Я сужу о ранних художниках Пингвинии по произведениям этого мастера. Поэтому будет нелишним уделить ему здесь некоторое внимание и, не останавливаясь на подробностях, дать о нем хотя бы самое общее и, смею так выразиться, ясное представление. Сохранилось пять-шесть картин, носящих его подпись. На главном его полотне, хранящемся в Лондонской «National Gallery», изображена дева Мария, сидящая на престоле с Христом-младенцем на руках. Что поражает при первом взгляде, так это пропорции фигуры.

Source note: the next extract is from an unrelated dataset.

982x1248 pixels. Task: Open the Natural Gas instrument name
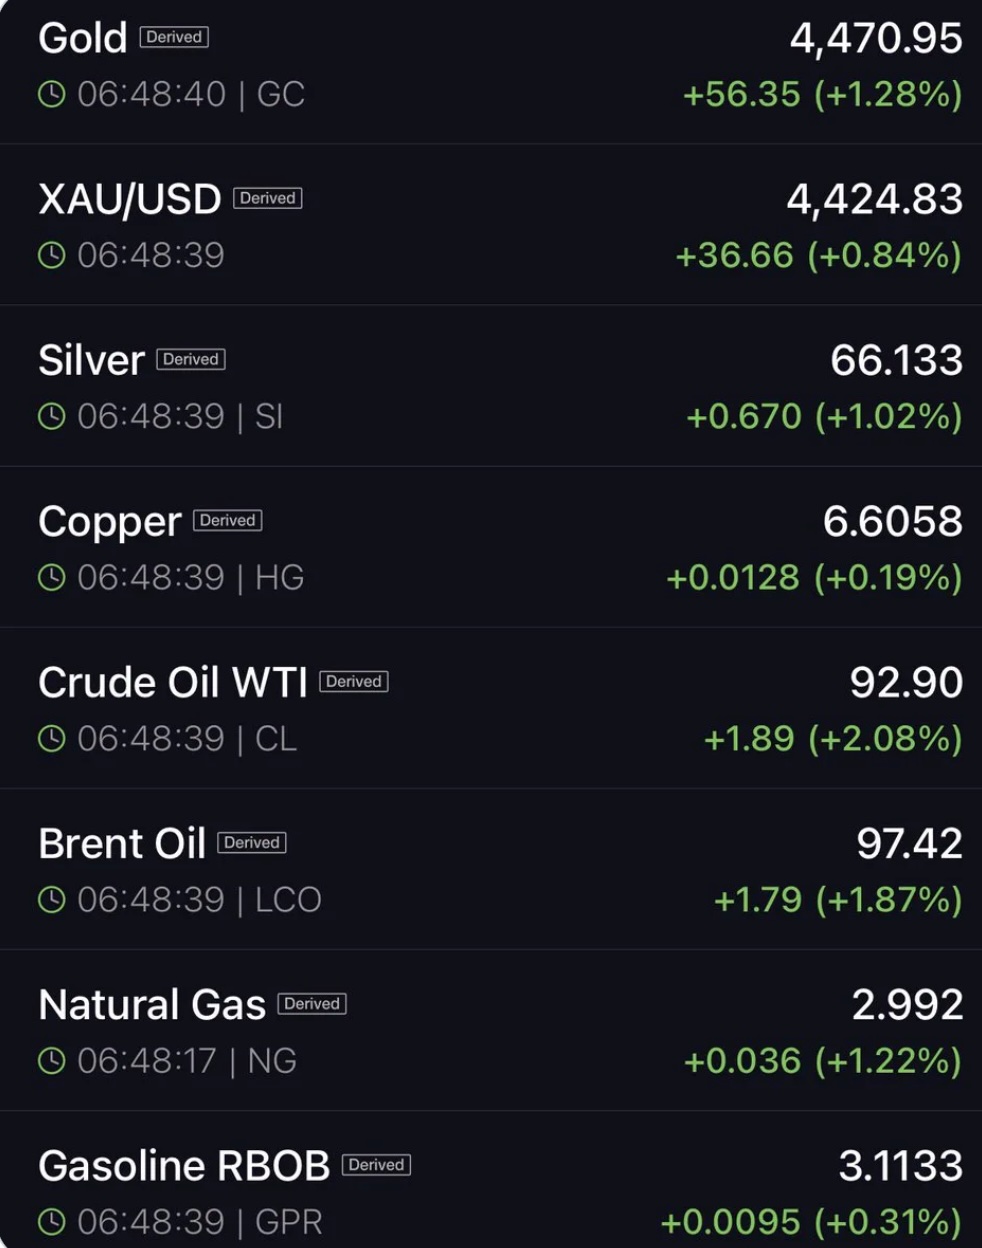pyautogui.click(x=152, y=1004)
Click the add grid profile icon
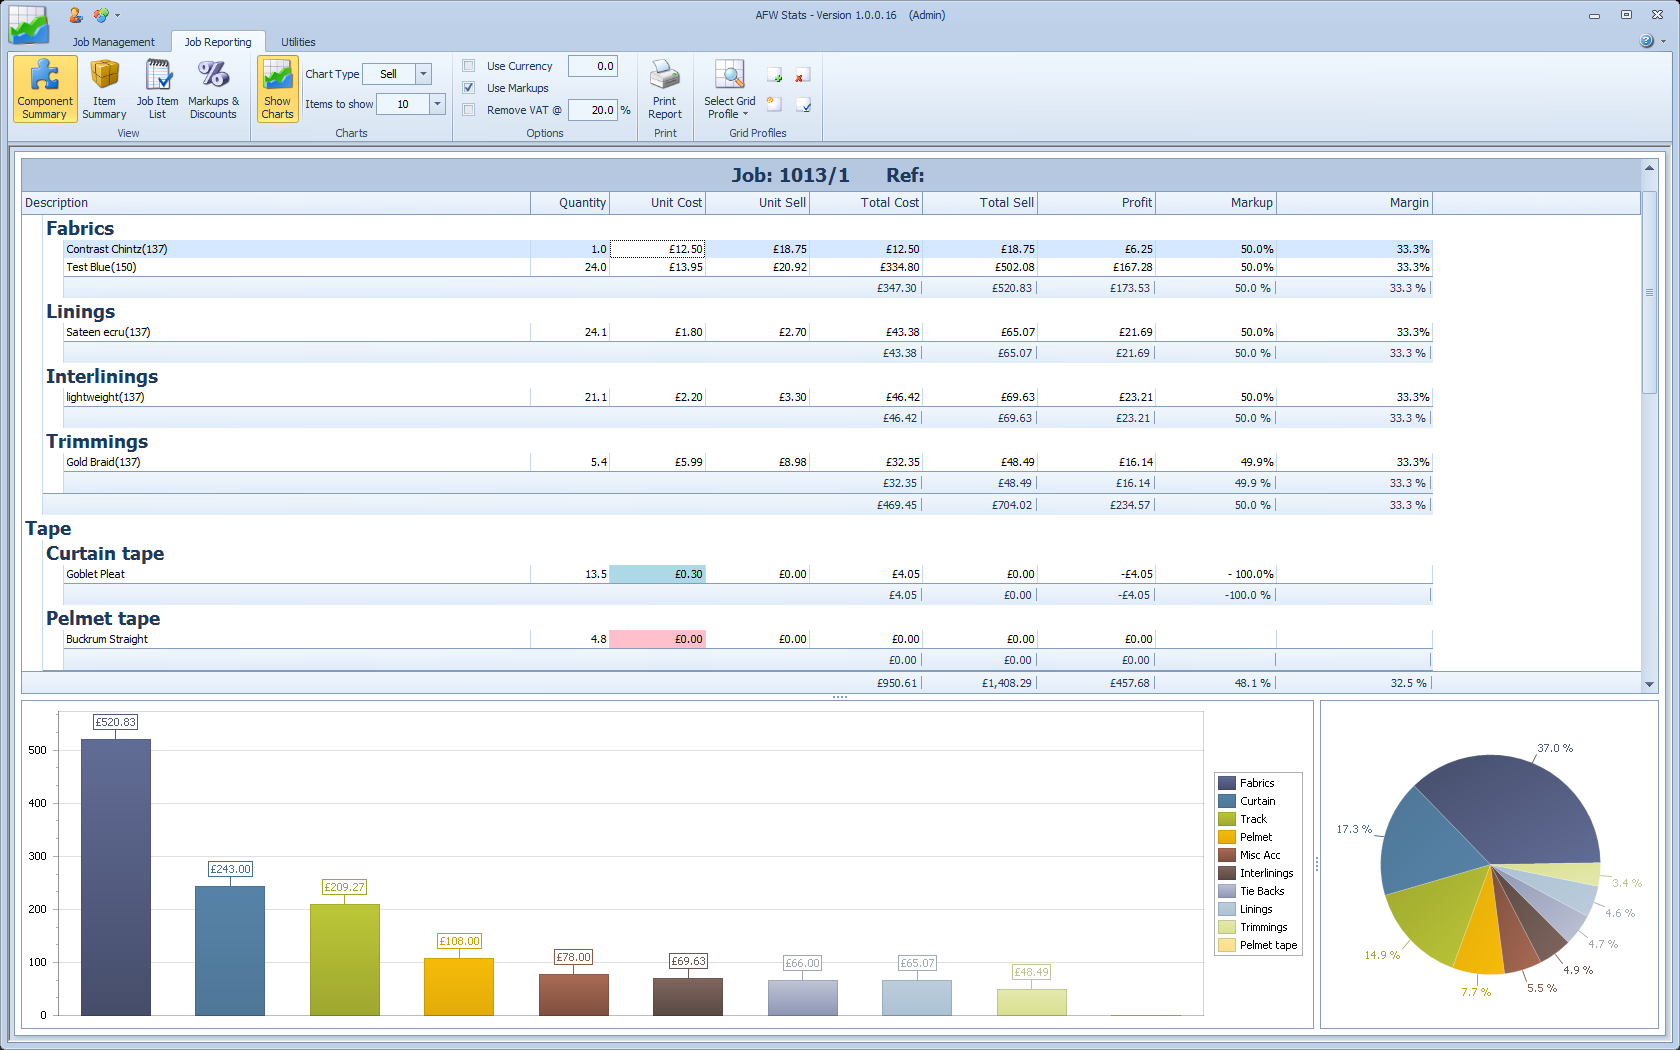The image size is (1680, 1050). 774,76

Тело, от шеи до ступней, больше головы только вдвое: оно кажется чрезвычайно коротким и приземистым. Не менее чем рисунком, произведение это замечательно и своими красками. Цвета, бывшие в распоряжении великого Маргаритоне, весьма немногочисленны, и он применял их во всей чистоте, никогда не смешивая тонов. Вот почему в колорите у него больше живости, чем гармонии. Щеки богоматери и младенца — великолепного алого цвета, причем старый мастер, простодушно предпочитая четкие очертания, румянец на обоих лицах изобразил в виде кругов, до такой степени правильных, словно они вычерчены циркулем.

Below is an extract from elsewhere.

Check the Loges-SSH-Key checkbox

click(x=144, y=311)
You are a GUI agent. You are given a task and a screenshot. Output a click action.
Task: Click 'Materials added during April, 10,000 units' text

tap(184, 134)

Ученый критик XVIII столетия аббат Лауци отнесся к работам Маргаритоне с великим презрением. «Это грубая мазня, — писал он. — В те злосчастные времена не умели ни рисовать, ни писать красками». И такого мнения единодушно придерживались все эти знатоки искусства в напудренных париках. Но великий Маргаритоне и его современники вскоре были отмщены за столь жестокое презрение к ним. В XIX веке в благочестивой Англии, среди деревенских приверженцев Библии и в коттеджах реформистов, народилось множество маленьких Самуилов и святых Иоаннов, курчавых, как барашки, — они-то к 1840–1850 годам превратились в очкастых ученых, установивших культ примитивов.

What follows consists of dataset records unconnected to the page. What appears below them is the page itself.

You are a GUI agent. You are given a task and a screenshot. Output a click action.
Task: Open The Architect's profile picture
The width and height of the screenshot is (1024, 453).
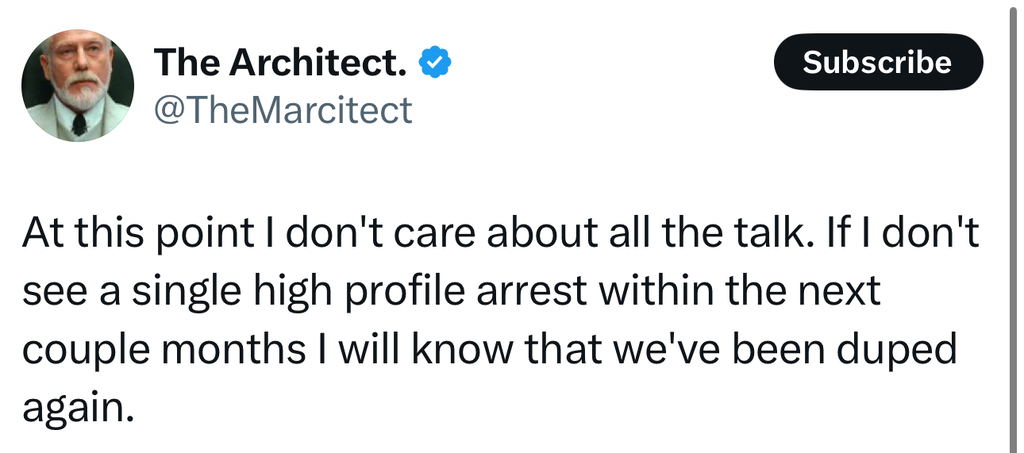coord(77,84)
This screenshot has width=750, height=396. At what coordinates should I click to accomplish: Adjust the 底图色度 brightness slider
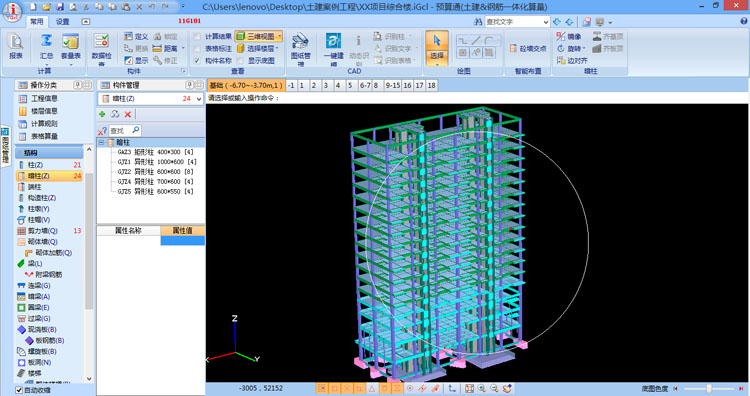pos(708,389)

Выдающийся теоретик прерафаэлизма сэр Джемс Теккет смело причисляет мадонну в National Gallery к лучшим произведениям христианского искусства. «Придавая голове богоматери размер, равный трети всей фигуры, — пишет сэр Джемс Теккет, — старый мастер тем самым настойчиво привлекает внимание зрителя к наиболее благородной части человеческого облика, — в особенности к глазам, которые недаром называются «зеркалом души». В этой картине колорит, в полном согласии с рисунком, преследует цель создать впечатление чего-то идеального и мистического. Алый румянец щек не похож на естественный; скорей кажется, что старый мастер украсил лица святой девы и младенца райскими розами».
На подобного рода критике, так сказать, играет отблеск превозносимой ею картины; однако серафический эдинбургский эстет Мак-Силли еще острей и проникновенней передал впечатление, произведенное на его душу созерцанием этого примитива. «Мадонна Маргаритоне достигает трансцендентной цели искусства, — говорит почтенный Мак-Силли, — она пробуждает в тех, кто на нее смотрит, невинность, чистоту, уподобляя их малым детям. До какой степени это верно, можно убедиться по тому, что в возрасте шестидесяти шести лет, после упоительного созерцания этой картины в течение трех часов подряд, я вдруг почувствовал себя грудным младенцем. Проезжая в кебе по Трафальгар-скверу, я тряс футляром от очков, как детской погремушкой, заливаясь смехом и что-то лепеча. А когда в семейном пансионе, где я живу, служанка подала мне обед, я принялся черпать ложкой суп и с детской непринужденностью лить его себе в ухо.